**AIM OF THE EXERCISE:**
Rewrite these rows, changing "Output a click action" to "Return a single click action" wherever it occurs and leaving everything else as it is.
** Start of SUPPLIED DATA **
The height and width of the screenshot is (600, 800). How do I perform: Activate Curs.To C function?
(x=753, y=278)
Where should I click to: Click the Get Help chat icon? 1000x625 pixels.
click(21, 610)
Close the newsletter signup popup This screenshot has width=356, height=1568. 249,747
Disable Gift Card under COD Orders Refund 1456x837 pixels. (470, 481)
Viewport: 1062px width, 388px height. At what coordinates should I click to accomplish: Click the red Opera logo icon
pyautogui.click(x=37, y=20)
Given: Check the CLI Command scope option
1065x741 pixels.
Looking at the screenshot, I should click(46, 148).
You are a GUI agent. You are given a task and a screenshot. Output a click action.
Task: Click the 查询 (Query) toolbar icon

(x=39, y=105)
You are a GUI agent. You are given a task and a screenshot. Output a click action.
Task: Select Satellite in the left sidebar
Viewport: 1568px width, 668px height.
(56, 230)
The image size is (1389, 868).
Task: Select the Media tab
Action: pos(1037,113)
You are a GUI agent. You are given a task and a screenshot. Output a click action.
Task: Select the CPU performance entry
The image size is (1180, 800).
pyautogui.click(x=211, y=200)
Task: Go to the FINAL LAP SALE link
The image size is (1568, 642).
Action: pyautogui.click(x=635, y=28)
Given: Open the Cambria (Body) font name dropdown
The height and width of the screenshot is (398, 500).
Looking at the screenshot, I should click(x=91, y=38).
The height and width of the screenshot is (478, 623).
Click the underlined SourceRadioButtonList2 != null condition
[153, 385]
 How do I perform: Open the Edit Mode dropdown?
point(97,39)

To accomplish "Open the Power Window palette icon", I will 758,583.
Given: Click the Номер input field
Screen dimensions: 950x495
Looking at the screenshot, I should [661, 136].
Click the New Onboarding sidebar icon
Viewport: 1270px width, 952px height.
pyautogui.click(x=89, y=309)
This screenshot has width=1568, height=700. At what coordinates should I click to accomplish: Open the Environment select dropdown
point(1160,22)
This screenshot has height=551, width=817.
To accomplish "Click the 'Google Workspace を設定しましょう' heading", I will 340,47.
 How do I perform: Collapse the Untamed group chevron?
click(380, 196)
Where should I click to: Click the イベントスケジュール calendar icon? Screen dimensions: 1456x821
** End of SUPPLIED DATA **
**EXPECTED ANSWER:**
The height and width of the screenshot is (600, 800). How do I perform: Activate Curs.To C function?
(x=753, y=278)
Where should I click to: Click the Get Help chat icon? 1000x625 pixels.
click(21, 610)
Close the newsletter signup popup This screenshot has width=356, height=1568. 249,747
Disable Gift Card under COD Orders Refund 1456x837 pixels. (470, 481)
Viewport: 1062px width, 388px height. At what coordinates should I click to accomplish: Click the red Opera logo icon
pyautogui.click(x=37, y=20)
Given: Check the CLI Command scope option
1065x741 pixels.
Looking at the screenshot, I should click(46, 148).
You are a GUI agent. You are given a task and a screenshot. Return a single click action.
Task: Click the 查询 (Query) toolbar icon

(x=39, y=105)
You are a GUI agent. You are given a task and a screenshot. Return a single click action.
Task: Select Satellite in the left sidebar
Viewport: 1568px width, 668px height.
(56, 230)
The image size is (1389, 868).
Task: Select the Media tab
Action: pos(1037,113)
You are a GUI agent. You are given a task and a screenshot. Return a single click action.
Task: Select the CPU performance entry
The image size is (1180, 800).
pyautogui.click(x=211, y=200)
Task: Go to the FINAL LAP SALE link
The image size is (1568, 642).
Action: pyautogui.click(x=635, y=28)
Given: Open the Cambria (Body) font name dropdown
The height and width of the screenshot is (398, 500).
Looking at the screenshot, I should click(x=91, y=38).
The height and width of the screenshot is (478, 623).
Click the underlined SourceRadioButtonList2 != null condition
[153, 385]
 How do I perform: Open the Edit Mode dropdown?
point(97,39)

To accomplish "Open the Power Window palette icon", I will 758,583.
Given: Click the Номер input field
Screen dimensions: 950x495
Looking at the screenshot, I should [661, 136].
Click the New Onboarding sidebar icon
Viewport: 1270px width, 952px height.
pyautogui.click(x=89, y=309)
This screenshot has width=1568, height=700. At what coordinates should I click to accomplish: Open the Environment select dropdown
point(1160,22)
This screenshot has height=551, width=817.
To accomplish "Click the 'Google Workspace を設定しましょう' heading", I will 340,47.
 How do I perform: Collapse the Untamed group chevron?
click(380, 196)
Where should I click to: Click the イベントスケジュール calendar icon? Screen dimensions: 1456x821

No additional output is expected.